Chers Gens Venus de Tous Horizons,
On demandait hier, dans les commentaires de mon article sur THE GOOD GIRL, de définir la notion souvent citée ici, de "film populaire". Ben oui, tiens, pourquoi pas? N'allons pas chercher midi à quatorze heures, un film populaire est pour moi un film qui s'adresse au grand public. Jean-Pierre Jeunet fait des films populaires. James Cameron aussi. Balasko, Max Pecas, Spielberg, les frères Farrelly, Wes Craven, Tarantino eux aussi. Et malgré les exemples que j'ai choisis, ne croyons pas que les films populaires sont forcément des films dits "commerciaux". Dans le cinéma dit "Art Et Essai", beaucoup de réalisateurs font des films populaires : Almodovar (surtout maintenant, hé hé!), Woody Allen (peut-être à l'exception de certains comme "Zelig", je ne sais pas trop...), Martin Scorsese, Terry Gilliam, etc... On voit tout de suite que le film populaire est un film accessible à tous. Un livre populaire c'est, par exemple "Alice aux pays des merveilles" ou "Madame Bovary". Et puis il y a des choses qui ne sont pas populaires, mais alors pas du tout. Par exemple, les films de Jean-Marie Straub et Danielle Huillet, de Marguerite Duras, de Robbe-Grillet, de Werner Schroeter, de Gaspar Noé, etc... Le problème, c'est qu'il n'y a pas de frontières étanches. Prenons Lars von Trier. "Breaking The Waves" ou "Dancer In the Dark" sont des films à succès, mais sont-ils des films, a priori, populaires ? Peut-être. Par contre, son dernier film FIVE OBSTRUCTIONS n'est plus populaire du tout. La notion de film populaire est donc vague et fait jouer plusieurs ressorts.

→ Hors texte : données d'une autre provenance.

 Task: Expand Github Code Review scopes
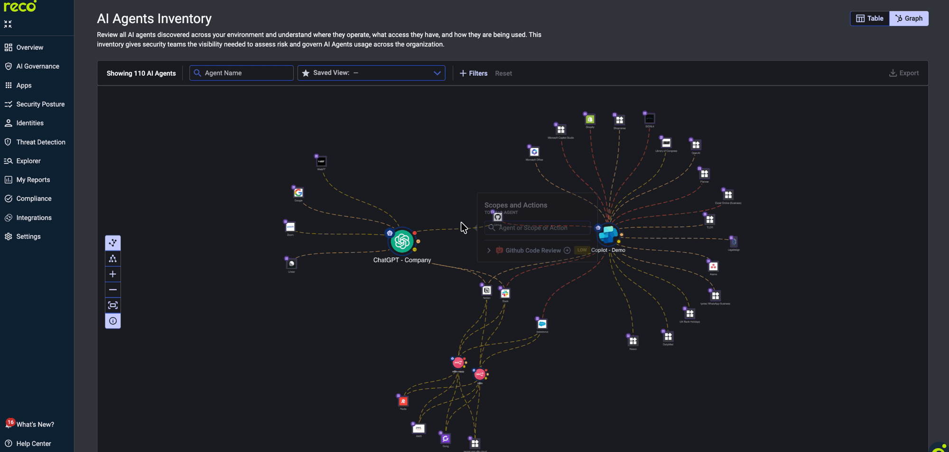489,250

1) le film est-il ouvertement destiné, dès sa fabrication, au grand public ? (Que le film soit de l'art et essai ou non n'a pas vraiment d'importance....)
2) les gens qui ont participé au film sont-ils connus des gens de la rue (toi, moi, mais aussi la voisine d'en face...) ?
3) le film est-il assez distribué pour que les gens de la rue puissent y avoir accès ? (Le dernier film de Carole Laure, PLUS PRES DU SOL, sorti en septembre dernier, est un film qui aurait pu émouvoir la France entière, comme BAGDAD CAFE en son temps, mais le problème est qu'il n'y avait que 4 ou 5 copies pour toute la France...)
4) le film utilise-t-il des procédés de mise en scène et de narration classiques (début-milieu-fin, les 3 actes aristotéliciens, je vais du point A vers le point B, personnages facilement identifiables, etc...), ou utilise-t-il une narration aventureuse (beaucoup d'ellipses, personnages ambigus, partis pris de mise en scène personnels qui n'appartiennent qu'à l'auteur, chronologie narrative perturbée), ou utilise-t-il une mise en scène avant-gardiste (chronologie abstraite, sons et images jamais synchrones, personnages plus définis par ce qu'on ne sait pas d'eux que par ce qu'on en sait, des pans entiers de l'histoire qui restent dans l'ombre, psychologie et narration qui n'évoluent jamais selon un scénario mais uniquement par la mise en scène, jeu artificiel ou sans cesse décalé des acteurs, etc...) ?
Voilà les quatre ressorts principaux, et il y a autant de catégories que de combinaisons entre ces facteurs. Alors ne nous embêtons pas trop avec cette notion de film populaire. Certains réalisateurs posent d'ailleurs problème. John Carpenter ou George Romero font des films pour le grand public. Ce sont des films d'horreur ou fantastiques, mais en même temps ce sont des films très politiques et très sociaux. Certains de leurs films ont eu beaucoup de succès, certains sont devenus des classiques du cinéma pas seulement fantastique (LA NUIT DES MORTS-VIVANTS, HALLOWEEN...), et certains se sont plantés malgré leur qualité. Ces deux-là forment un bon exemple, car, en plus, ils utilisent des architecture narrative classiques, et en même temps n'hésitent pas à les faire exploser pour les rendre plus abstraites. Et aucun de leurs films ne ressemble à un autre! Cas d'école donc! Voici plutôt les choses à retenir :
1) En proportion, il n'y a aucune différence entre le pourcentage de films populaires et les autres, dans l'art et essai et dans le cinéma commercial.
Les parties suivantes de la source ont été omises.